Sí, mi amor, it’s me.

I don’t get it. If you can visit me like you are now, then why don’t you come all the time? I’ve been so lonely without you.

We’re not allowed out that often, she said. If I were here all the time, then I would be a ghost, and I don’t want to be a ghost. Ghosts suffer.

That makes sense, I said. And I thought, It really does make sense.

There was so much I wanted to ask her. Well, just imagine. But before I could get another word out, Aura said, Frank, I came now because I need you to do something for me. I want you to go to Paris to find my mother.

Your mother’s in Paris?

But Aura was gone, dispelled back into the air, into the chilled early morning light.
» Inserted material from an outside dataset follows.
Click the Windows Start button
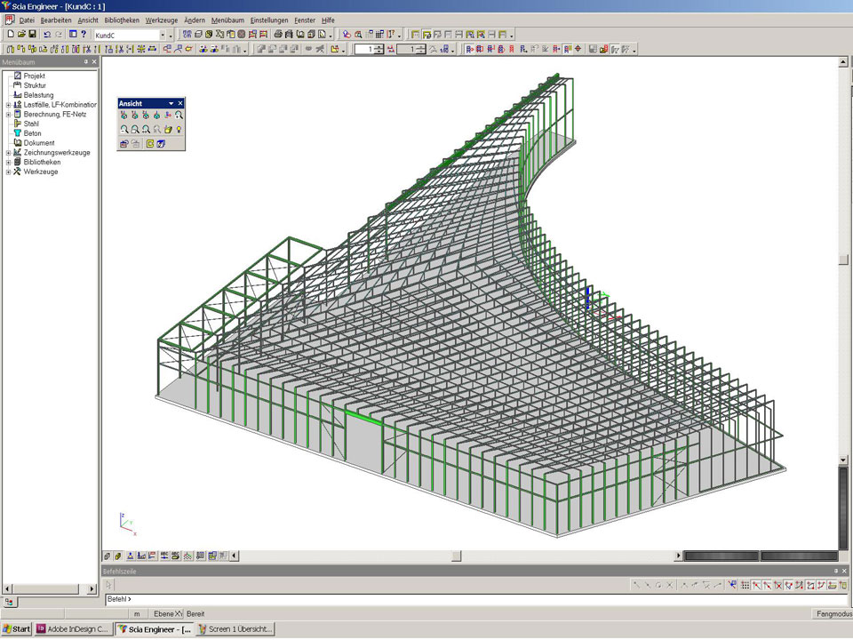[16, 629]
I wrote an e-mail to Brasi and asked him to find out for me if Aura’s mother was in Paris. He wrote back that same day to tell me that he was sure Juanita was in Mexico. He’d seen her that morning at the UNAM.

22

A novel I read in the weeks after I was hit by the car had been recently published: it was described as a 9/11 book, the horror of that day and its dark aftermath being the cause of a separation between the main character and his traumatized wife, who leaves him in New York and takes their child back to Europe. It was a lonely story, narrated by a depressed main character, but near the end of the book, when he gets his wife and child back, his circumstances seem to brighten. They take a trip to a tropical beach, where the narrator discovers bodysurfing and encourages his wife to bodysurf, too. He tells her that it’s easy. What he describes as a slightly menacing wave comes along, and he says something like, Here we go, and he raises his arms and puts his head down, catches the wave, and surfaces however many yards away, exhilarated. But the wife hasn’t moved. She could care less about bodysurfing. When he exhorts her to catch the next wave she answers that she’d rather just swim, and coolly floats away on her back.

Too uncanny, an impossible coincidence. Did the author know? When he made the wife reject her husband’s invitation to bodysurf and she just swims away, did he know that he was saving her life?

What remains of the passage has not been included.